食料品などの生活必需品については軽減税率が適用され、税率は0%となります。
ただし、軽減税率が適用されるのはテイクアウトの場合のみで、イートインの場合は軽減税率の適用対象となりません。
ドーナツ税とは
カナダには、一定の食料品については、6個以上買うか否かによって消費税(付加価値税)の軽減税率の適用の有無が変わってくるという制度があります。
国民的人気を誇るカナダを代表するドーナツチェーン店「Tim Hortons」でドーナツを購入する際にもこの基準が適用されるため、この税制の適用を受ける最も代表的な食品であるドーナツから名前を取って、俗に「ドーナツ税」と呼ばれています。

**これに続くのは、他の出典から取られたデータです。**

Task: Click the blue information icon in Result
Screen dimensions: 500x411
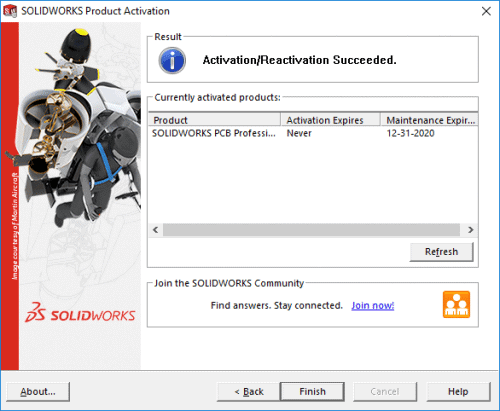Action: point(172,60)
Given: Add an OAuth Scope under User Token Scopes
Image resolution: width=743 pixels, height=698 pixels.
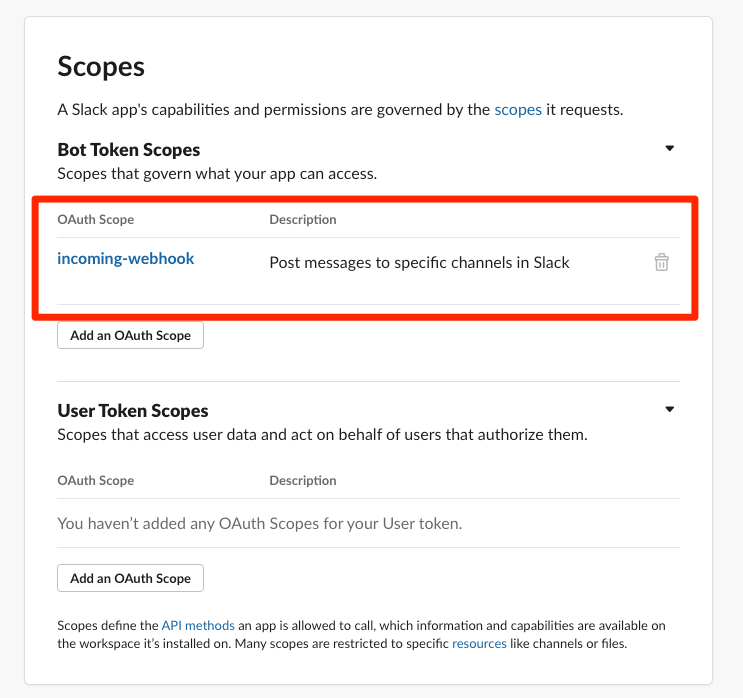Looking at the screenshot, I should pyautogui.click(x=130, y=578).
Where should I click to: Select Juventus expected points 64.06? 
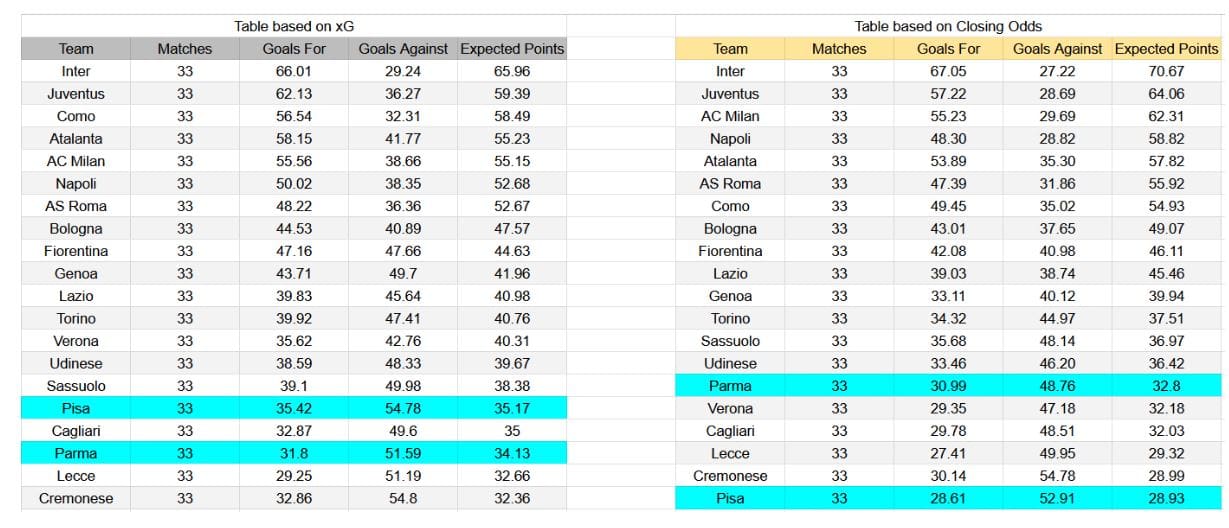pos(1166,94)
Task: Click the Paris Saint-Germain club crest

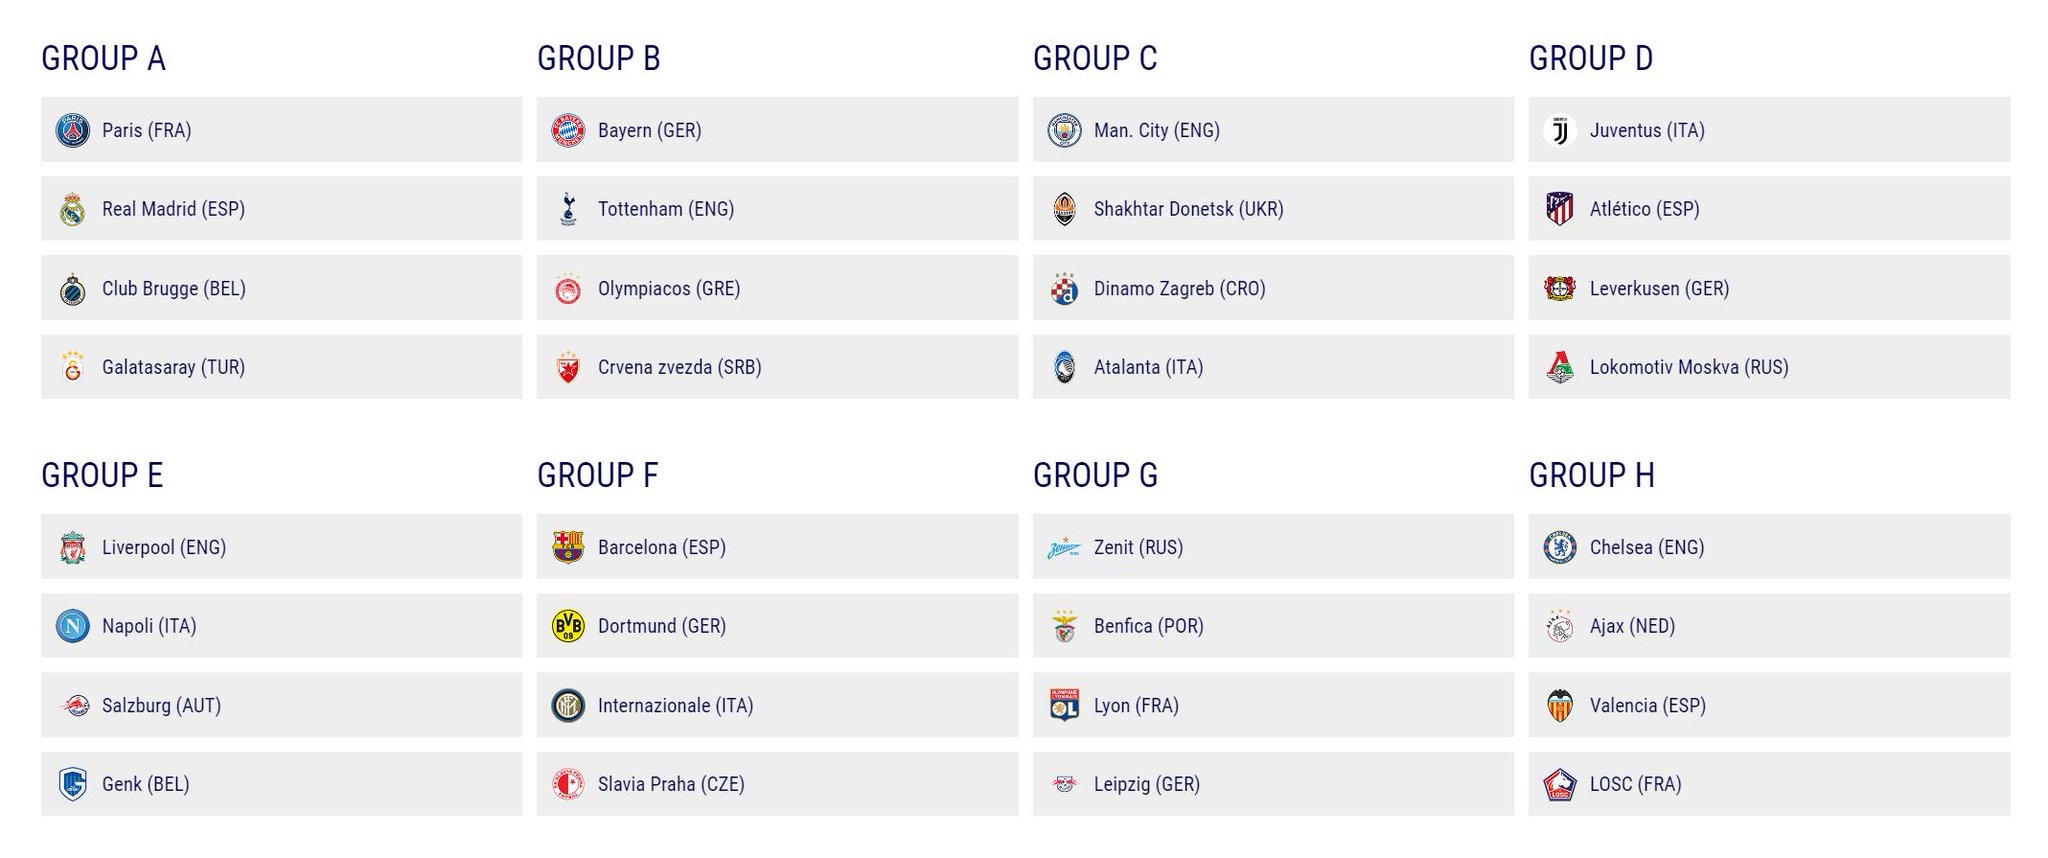Action: coord(72,130)
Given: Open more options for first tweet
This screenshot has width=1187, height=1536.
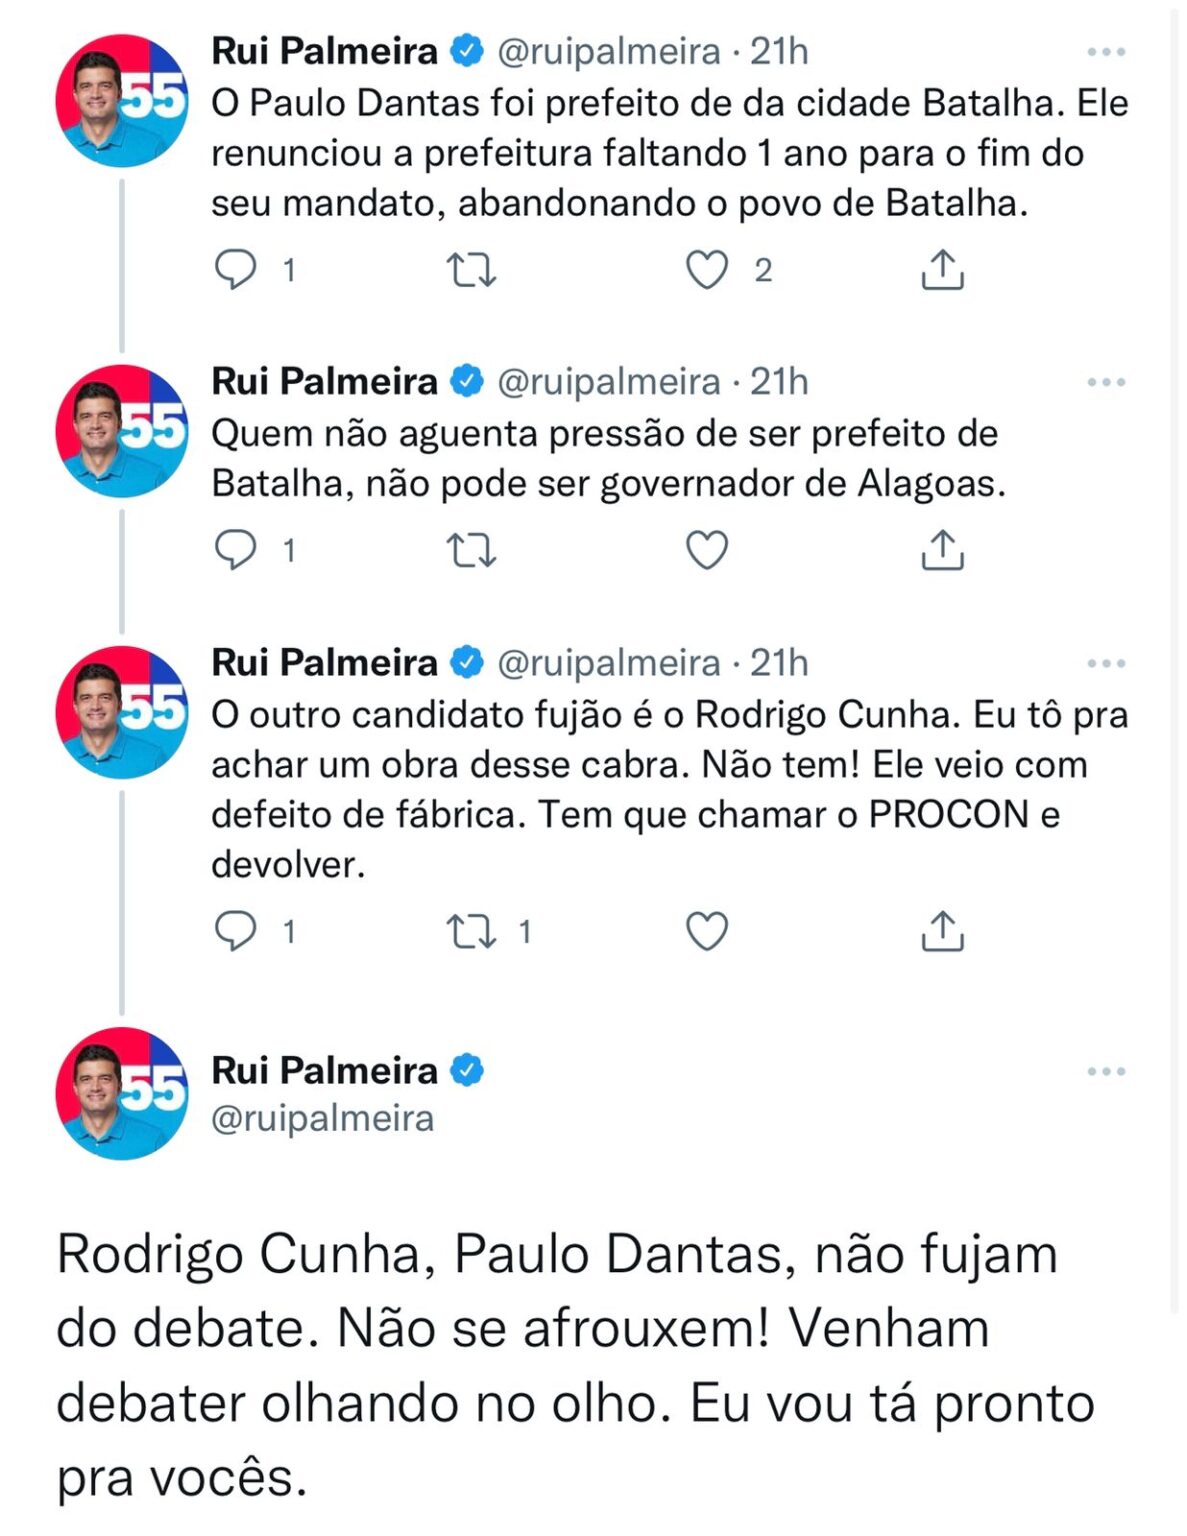Looking at the screenshot, I should tap(1106, 52).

なお、ドーナツだけでなく、クッキーやマフィン、ケーキ、クロワッサンなども6個以上買えば軽減税率の適用を受けることができます。
なぜ6個以上なのか
カナダでは、軽減税率の適用の有無は「その場で食べきれる個数かどうか」で判断します。
ただし、食べられる個数は人それぞれ異なります。6個くらいペロリと食べられる人もいれば、3個くらいでお腹いっぱいになってしまう人もいます。
そのため、一定の線引きをする必要があるため、カナダでは「6個以上なら食べきれずに持ち帰るものとして軽減税率の適用あり」と定められました。
6個というのはなかなか絶妙なラインだと思います。僕もミスド等でドーナツはよく買いますが、空腹時でもちょうど5個くらいが限界な気がします。
たくさん買うと割安になるのは消費者としては嬉しいですが、ダイエット中に人にとっては悪魔のささやきのように感じられるかもしれません。
まとめると以下のようになります。
6個以上 → その場で食べきれない → テイクアウト扱いとなり軽減税率の適用あり
日本でも個数による線引きは導入されるのか
日本では、食料品の軽減税率の適用の有無は、お客さんの購入時の自己申告に委ねられることとされる予定です。
しかし、イートインで食べるつもりなのに「持ち帰ります」と言って軽減税率の適用を受けようとするお客さんも少なからずいるでしょう。
そのような人が増えることにより、レジ業務に支障が生じたり、他のお客さんからの不公平感が募れば、将来的にカナダのように購入個数による線引きが導入される可能性はあると思います。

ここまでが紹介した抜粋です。